Design Miami/ Basel: Design at Large 2019

large-scale works and installations that examine the topic "the global forum for design." at this year's Design Miami/ Basel.


As the art and design world's attention turns to Basel, I explore the latest edition of Design Miami/ Basel and explore their 'Design at Large' exhibition; a collection of large scale works and installations that examine a topic of current relevance as part of the fair's standing at "the global forum for design" explore works from Joseph Walsh Studio, Mercado Moderno, Jason Jacques Gallery, Etage Projects and Friedman Benda, just a select few from this year's impressive collection of designers and studios.

Joseph Walsh Studio presents Magnus V

The largest work to date in his Magnus series, Irish designer Joseph Walsh’s Magnus V is made using layers of olive ash wood that push the material’s formal and technical possibilities. Working with the wood’s inherent properties, Walsh has produced a kind of extreme nature with a complex, ribbon-like geometry that balances at a scale large enough to redefine the space it occupies. Magnus V is presented with Walsh’s Eximon, a Kilkenny limestone bench with naturally embedded fossils in low relief.


Mercado Moderno presents Manimal by Mameluca Studio

Manimal is the result of Mameluca Studio’s observations of the Brazilian birds joão de barro, joão graveto, and tecelões, known as “the weaver birds,” who use natural detritus––mud, sticks, and leaves––to build their nests. The Rio de Janeiro–based designers’ installation of three nest-like structures made of reclaimed wood, bulrush fibres, cardboard pulp, reused fishing nets, and other materials contrast our creation and disposal of waste products with the birds’ reliance on natural debris, thus proposing new hierarchies around notions of waste.


Jason Jacques Gallery presents Moss Tower by Kim Simonsson

Finnish ceramicist Kim Simonsson’s Moss People sculptures––handmade in the artist’s studio in Fiskars, Finland––result from a flocking technique that combines stoneware, paint, and green nylon fibre to give them their soft, moss-like texture. Inspired by Nordic fables and fairytales, the figures form an arboreal community that literally gathers moss through eerie stillness. Building on their narrative, Simonsson is presenting them here on tiers of metal scaffolding that offer an industrial reinterpretation of the forest they inhabit.

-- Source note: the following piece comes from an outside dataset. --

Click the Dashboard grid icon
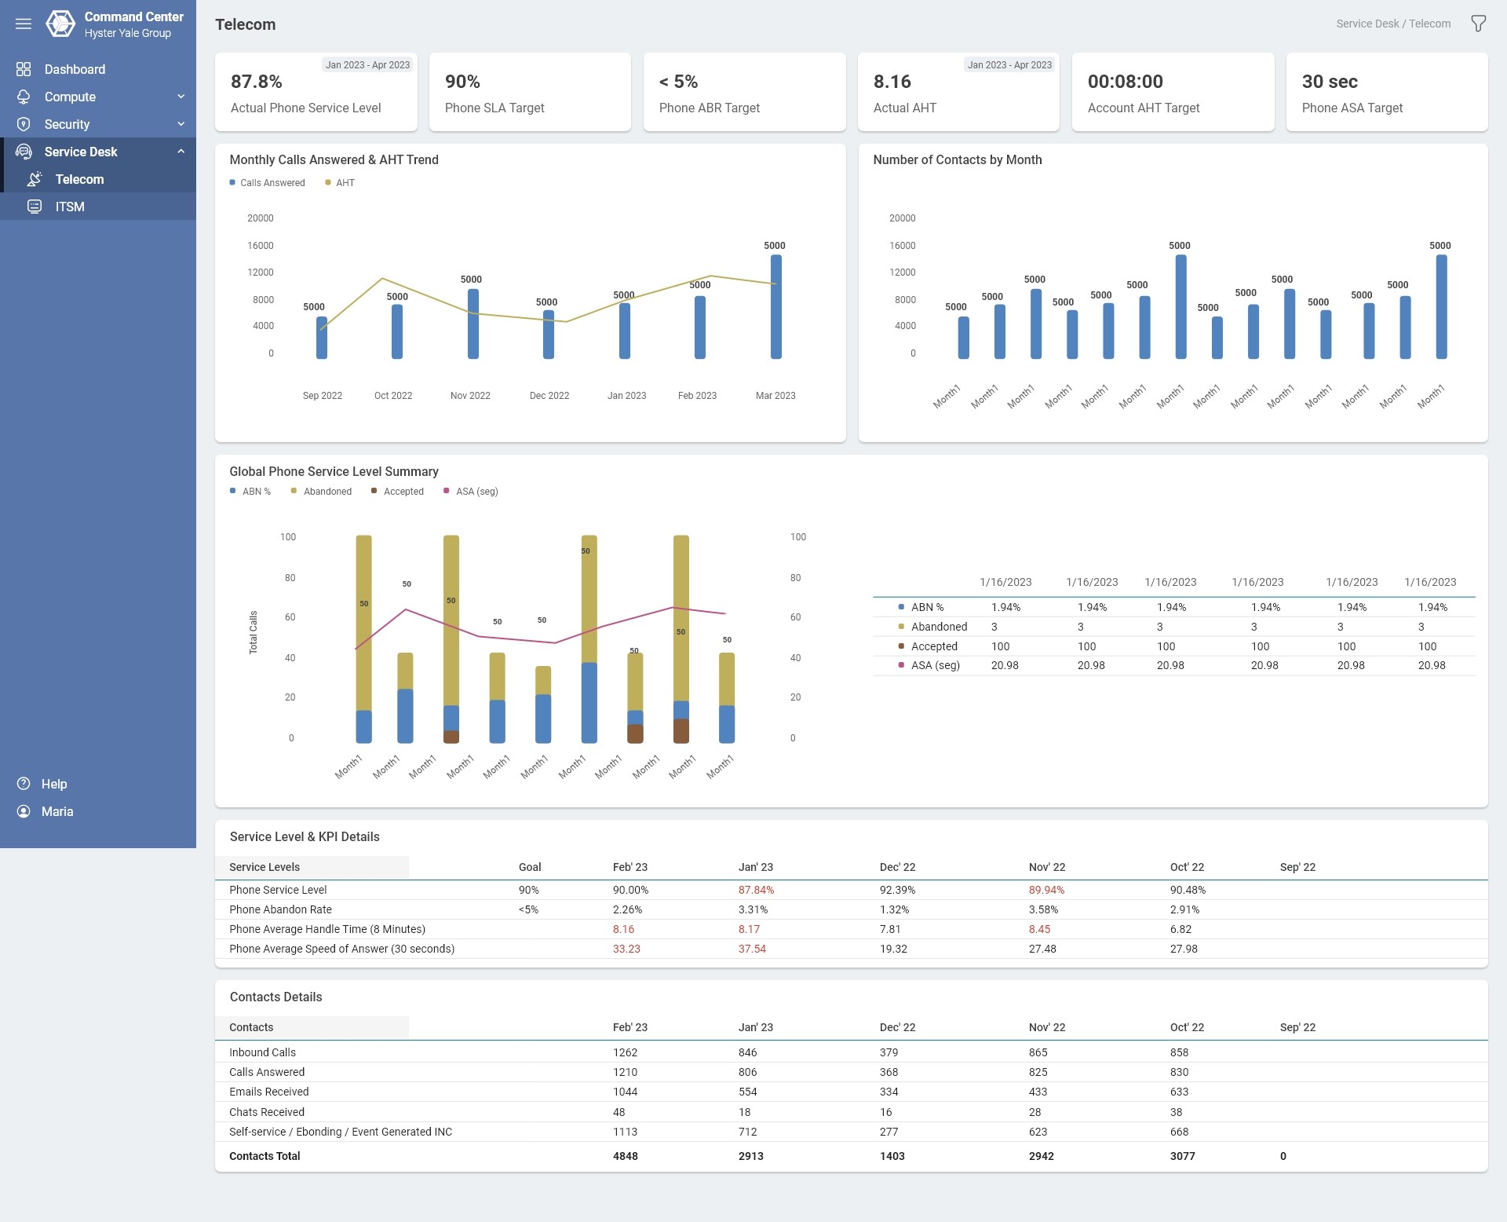 [x=24, y=69]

Etage Projects presents A Million Times and Leaking Fountain by FOS and Piano by Guillermo Santomá

These three works, made separately by the Danish artist FOS and the Spanish designer Guillermo Santomá, together reflect on the role of human beings in the newly declared epoch of the Anthropocene. FOS’s film A Million Times depicts an explorer’s echoing journey into the Arctic, while the neon installation Leaking Fountain was first displayed in 2018 on an island in Copenhagen harbour, suggesting the origins of that body of water might be broken plumbing. Functioning as a working instrument, Santomá’s Piano is made of rough-hewn foam embedded with speakers, evoking an ambiguous relic of a post-industrial future.


Friedman Benda presents Bleached II by Erez Nevi Pana

Bleached II is Israeli designer Erez Nevi Pana’s continuation of a body of work that explores the consequences of mineral extraction at the Dead Sea. For these new furniture designs, Nevi Pana has submerged aluminium structures encased in luffa into the highly saline water of an industrial evaporation pond at the Dead Sea Works plant. Twenty million tons of salt sink to the bottom of the pond every year, a byproduct of the production of potash and bromine. Immersed in the water, Nevi Pana’s pieces naturally become encrusted in crystallized salt, providing a reimagining of possible constructive outcomes of humanity’s interference with nature, all the while exploring the convergence of the organic and the ornate.